Required work — Copy all lines holding the word "agent" from the entries.

-- Opening Marker --

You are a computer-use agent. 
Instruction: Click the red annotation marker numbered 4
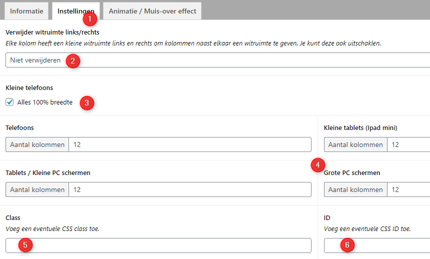(318, 165)
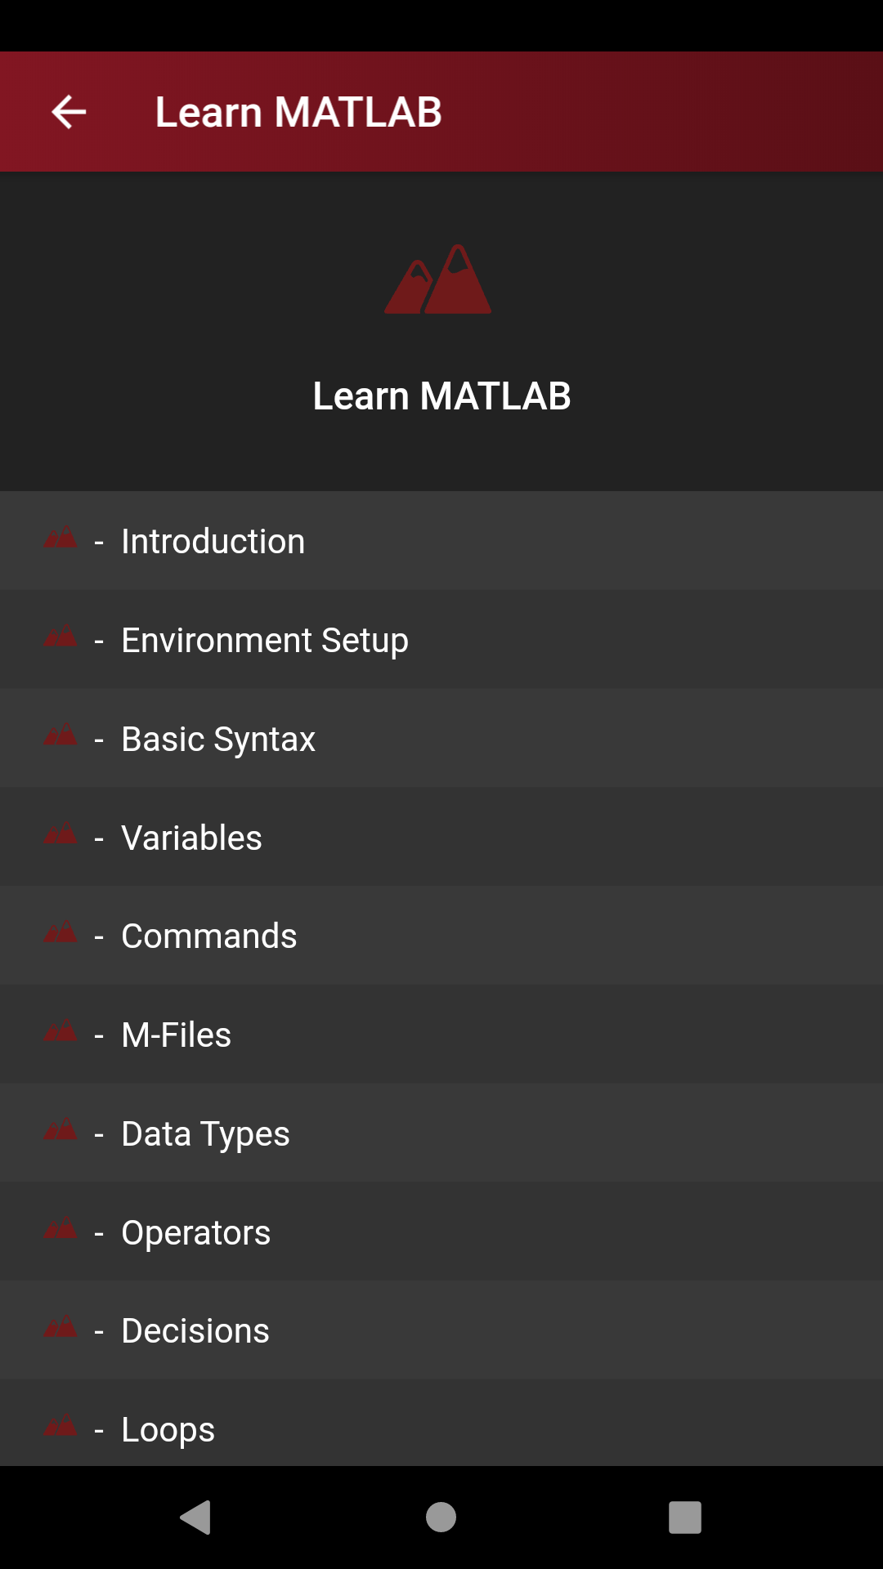Select the Basic Syntax topic
The image size is (883, 1569).
218,739

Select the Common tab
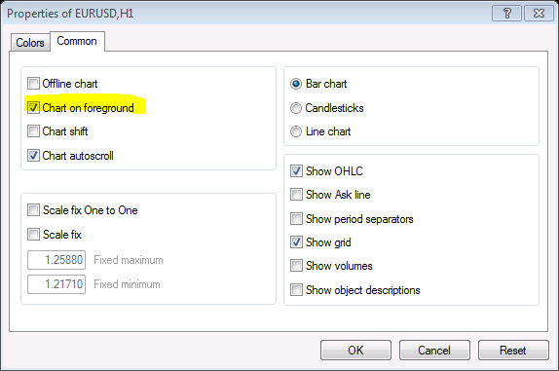(77, 41)
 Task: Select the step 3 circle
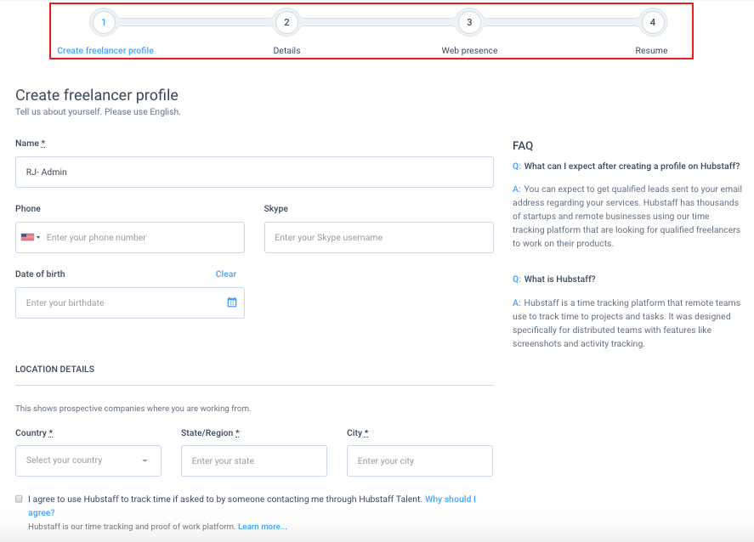point(469,22)
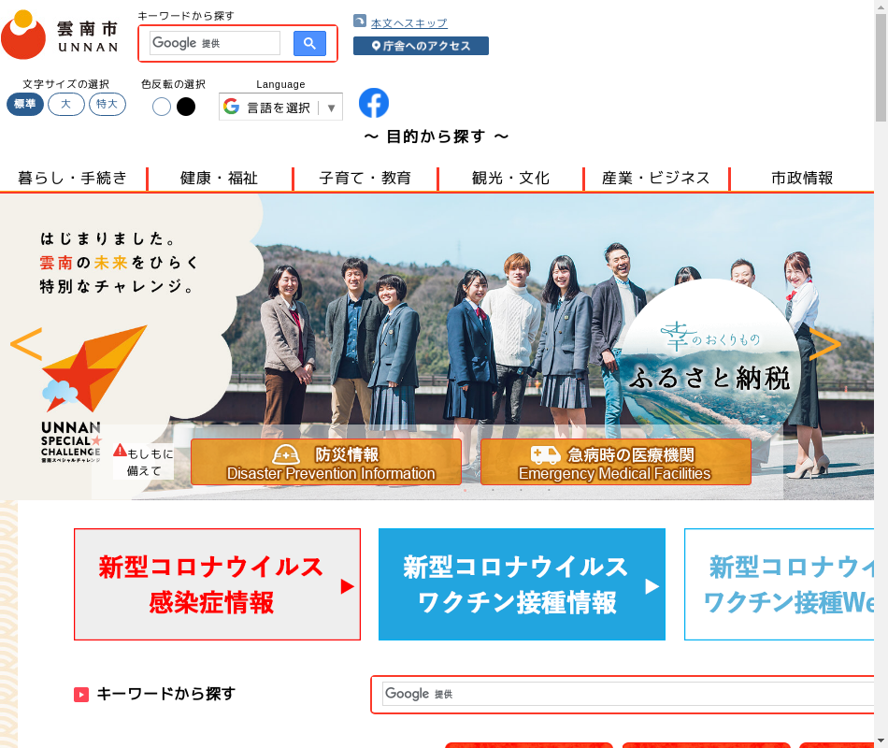Viewport: 888px width, 748px height.
Task: Choose the black color inversion swatch
Action: (186, 107)
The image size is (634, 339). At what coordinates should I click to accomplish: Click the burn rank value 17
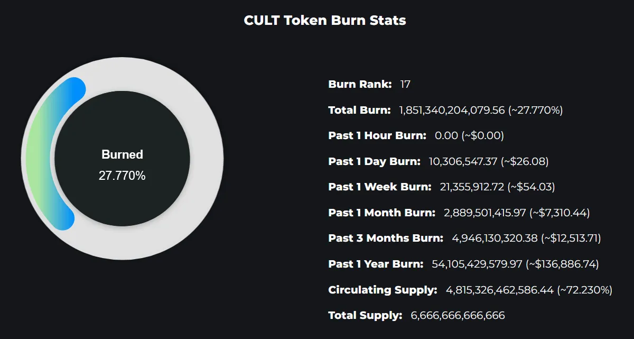[x=405, y=84]
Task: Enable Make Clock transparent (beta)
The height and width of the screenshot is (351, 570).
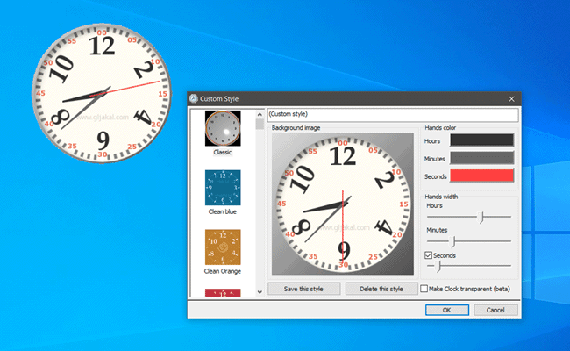Action: tap(425, 288)
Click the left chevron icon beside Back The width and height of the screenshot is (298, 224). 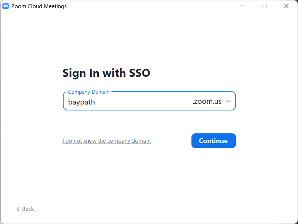point(18,209)
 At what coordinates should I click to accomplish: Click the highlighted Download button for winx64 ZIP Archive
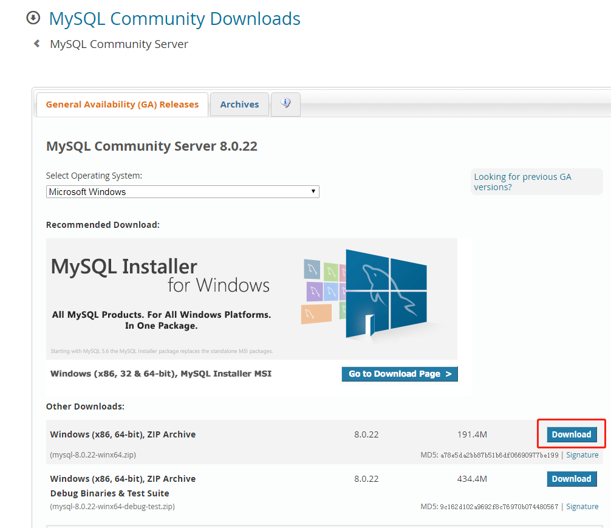coord(571,434)
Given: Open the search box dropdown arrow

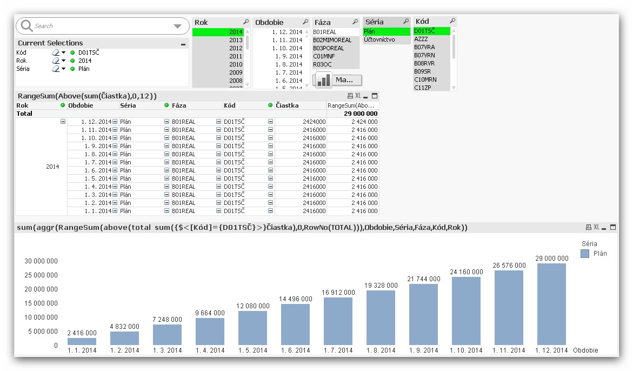Looking at the screenshot, I should pyautogui.click(x=177, y=26).
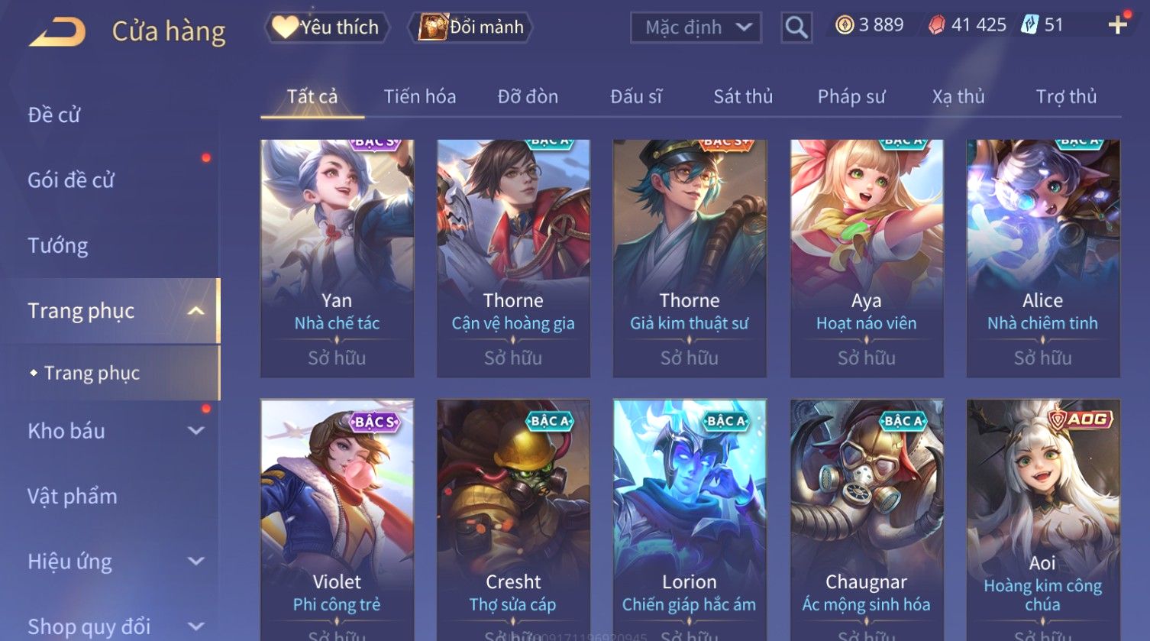Select Yan Nhà chế tác skin card
This screenshot has width=1150, height=641.
pyautogui.click(x=337, y=258)
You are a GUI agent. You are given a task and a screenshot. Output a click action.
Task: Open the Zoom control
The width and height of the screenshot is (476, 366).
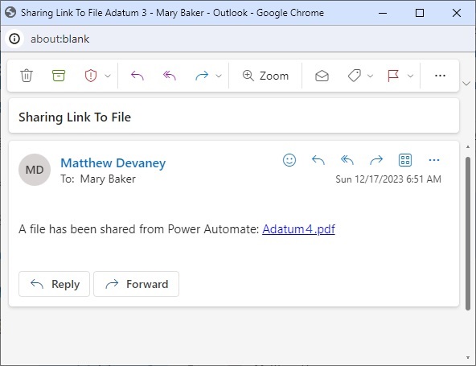point(265,76)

-- Closing Marker --

Solution for this exercise —
You are a computer-use agent. 
You are a GUI agent. You are given a task and a screenshot. Output a click action.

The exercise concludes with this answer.